━━━━━ SOURCE DATA ━━━━━

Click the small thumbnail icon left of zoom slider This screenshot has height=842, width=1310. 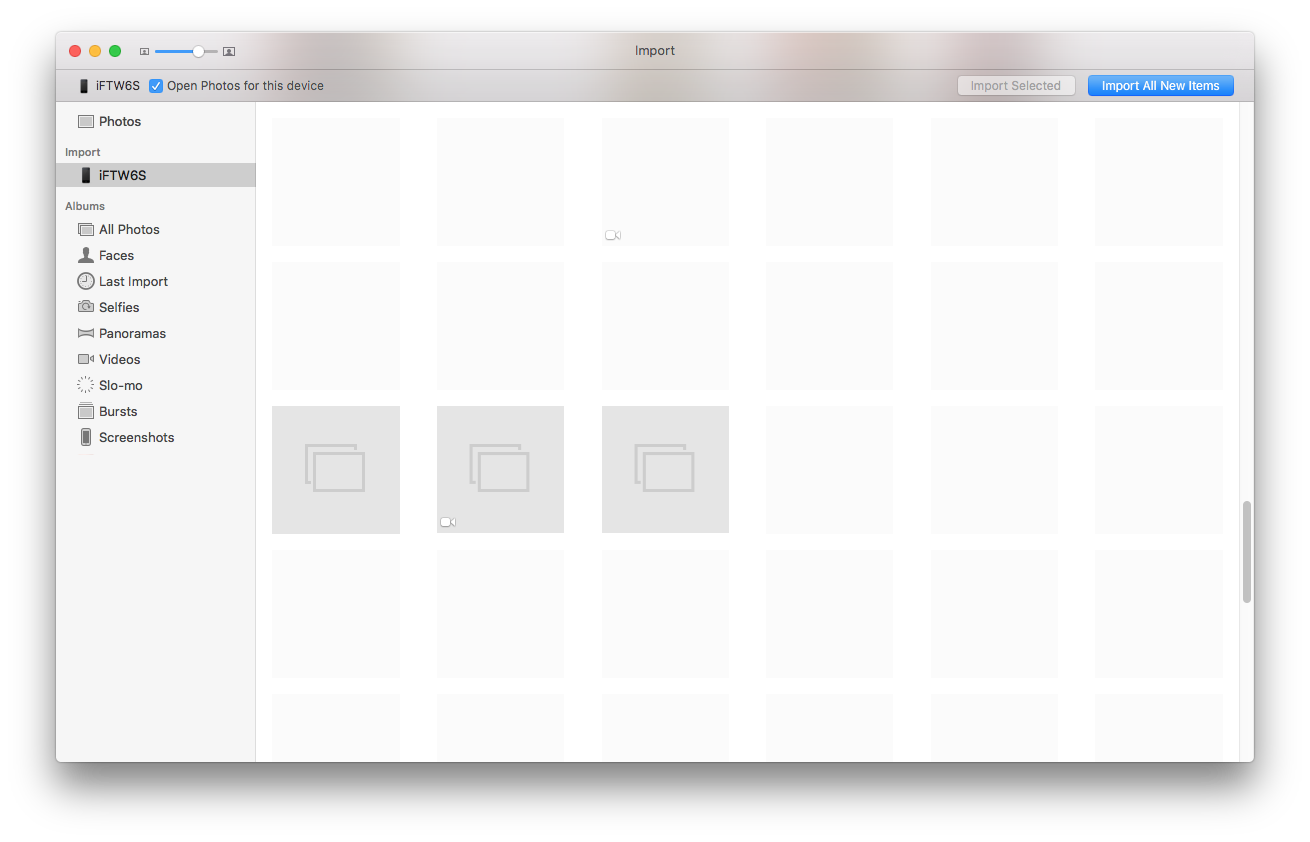144,50
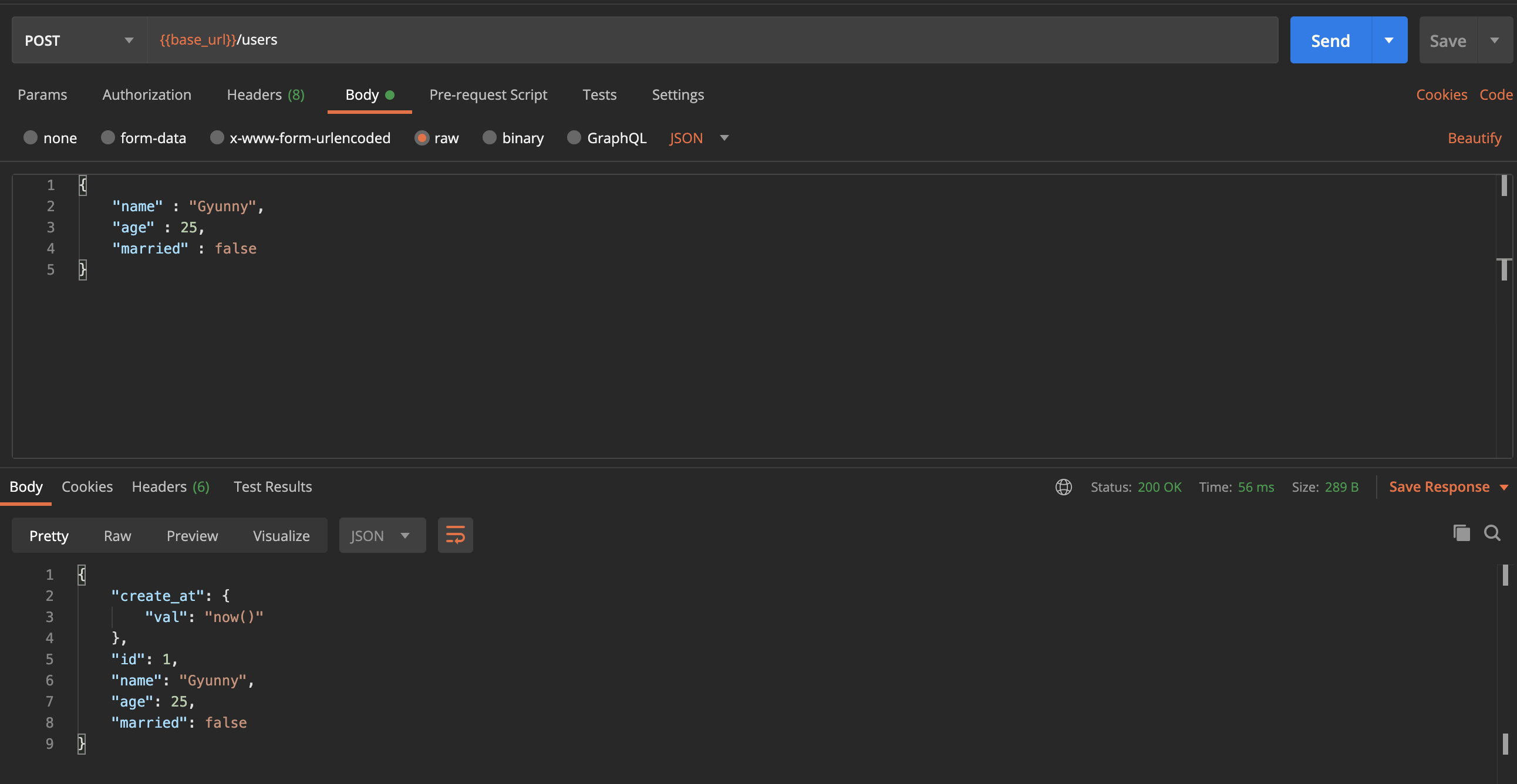1517x784 pixels.
Task: Select the none body type radio
Action: [31, 138]
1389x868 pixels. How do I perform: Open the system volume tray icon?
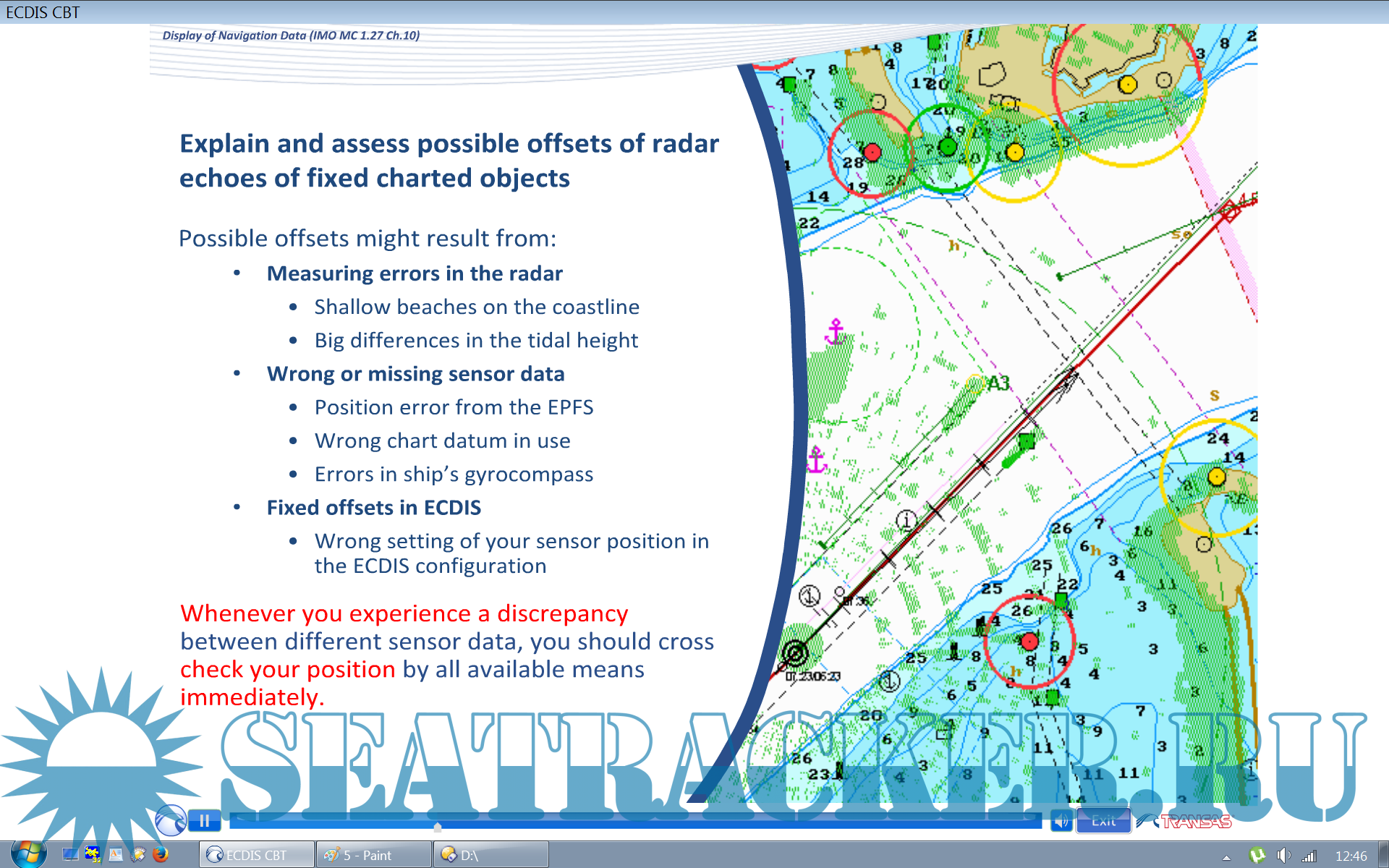click(x=1283, y=856)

━━━━━

* _THE REQUEST_
Recast the lines from the one containing "1389x868 pixels. How" through the last line above as a Markdown table with the columns Row and Line, skipping blank lines. Leave the pictures out.

* _OUTPUT BELOW_
| Row | Line |
|---|---|
| 1 | 1389x868 pixels. How do I perform: Open the system volume tray icon? |
| 2 | click(x=1283, y=856) |